We all seem to have the impression that running is bad for our knees, right? I remember before I started training for my first ultra, I was terrified about hurting my knees. I had heard so many stories of people whose running careers stopped almost as soon as they started due to knee pain. It seemed like you either were made to be a runner, or you weren’t. Sure enough, just a couple months into training as I ramped up my mileage, I was ground to a halt by my knees. My doctor told me if I didn’t stop then I wouldn’t be able to walk by the time I hit 30 (ahem, I’m 34 now and walking just fine). After doctor shopping a bit, I finally found one that diagnosed me with patellofemoral syndrome (described below). Basically, I was feeling knee pain because of muscle imbalances that were not allowing the kneecap to track properly. Running wasn’t bad for my knees – my lazy ass was.
I’ve since had a fundamental belief that too many people get discouraged by running because of this myth about the knees… but in order to back up my claim, I thought I would turn to the experts to get the real answer! Thanks to my friends at the Bowskill Clinic in London, as well as their trusted medical colleagues, we’ve got answers to some of the key questions runners have about their knees. This post will focus on:
- helping us understand the bigger picture of how running affects our knees;
- providing us with a simple test we can use to gauge how injury-prone we might be; and
- detailing the different types of injuries, conditions or running technique that might cause knee pain.
In the next post, we will explore what to do if you already have knee pain, and some stretches and exercises that might help runners’ knees! The information in these two posts have been researched and written wholly by them, specifically for you (us!), which is pretty awesome. Only minor edits (and a few cheeky comments) by me.
So, experts, help us out here: is running bad for our knees?
Understanding the full picture
Running is a dynamic and repetitive activity that relies on us being able to accept up to six times our body weight on each foot strike. The repetitive and relatively high amount of impact involved mean that if we do have particular structural issues, we may experience problems more quickly than we would with more varied activities. However, according to the team at the Bowskill Clinic, there is nothing inherently bad about running. Some people are just at higher risk of injury than others depending on a number of different factors. The key is understanding the risk factors for running, knowing which ones you might be exposed to, and to what degree.
“Most running injuries are not traumatic in nature [unless you fall or trip]”, says Dr Jonathan Rees, Consultant in Rheumatology and Sports and Exercise Medicine. “Instead, most running injuries occur as a result of too much load being placed on a part of the body in a repetitive manner. In this respect, an injury occurs when load is repeatedly greater than the body’s resilience to that load.”
Dr Rees tells us that the key to preventing a knee injury – and indeed any running injury – is to understand your own individual ‘intrinsic’ factors and ‘extrinsic’ factors, and how these make you more or less injury prone.

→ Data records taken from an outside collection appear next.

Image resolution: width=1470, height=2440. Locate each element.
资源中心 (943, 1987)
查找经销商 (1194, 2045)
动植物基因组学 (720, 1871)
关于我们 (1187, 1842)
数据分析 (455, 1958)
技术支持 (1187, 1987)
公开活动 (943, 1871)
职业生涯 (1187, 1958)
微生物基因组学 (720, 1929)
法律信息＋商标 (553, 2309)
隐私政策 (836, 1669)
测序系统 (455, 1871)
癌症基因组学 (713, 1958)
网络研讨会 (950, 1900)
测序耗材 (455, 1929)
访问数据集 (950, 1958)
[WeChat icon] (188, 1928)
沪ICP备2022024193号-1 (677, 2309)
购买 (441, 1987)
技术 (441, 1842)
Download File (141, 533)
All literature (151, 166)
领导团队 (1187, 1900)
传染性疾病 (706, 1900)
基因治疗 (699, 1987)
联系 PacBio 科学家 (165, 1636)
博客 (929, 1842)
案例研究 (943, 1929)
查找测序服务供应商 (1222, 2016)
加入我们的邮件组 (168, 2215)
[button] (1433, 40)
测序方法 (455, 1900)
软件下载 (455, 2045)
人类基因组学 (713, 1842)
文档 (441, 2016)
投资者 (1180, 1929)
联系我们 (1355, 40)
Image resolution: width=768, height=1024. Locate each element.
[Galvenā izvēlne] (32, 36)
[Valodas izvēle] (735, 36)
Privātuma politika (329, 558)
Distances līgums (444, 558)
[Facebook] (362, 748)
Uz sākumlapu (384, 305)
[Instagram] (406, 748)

Intrinsic factors are things that are unique to us as individuals, such as age, genetic, previous injury history, and our biomechanics. Extrinsic factors are the things that are done to our body, such as running load, footwear, running surface, intensity of training, nutrition and rest. While we are stuck with the intrinsic factors, we are better able to control and change the extrinsic ones. (To learn more about these factors from Dr Rees, check out this article published in ‘Football Medic & Scientist’ Issue 15 Winter 2015/2016 here).
What factors may contribute to a higher risk of knee injury in some runners?
So we know that a runner’s risk of injury depends on a host of different factors – but how do figure out how these apply uniquely to us? The Bowskill Clinic has tried to simplify this down to an easy test of just five questions, which you can use to score yourself on a scale of 1-10.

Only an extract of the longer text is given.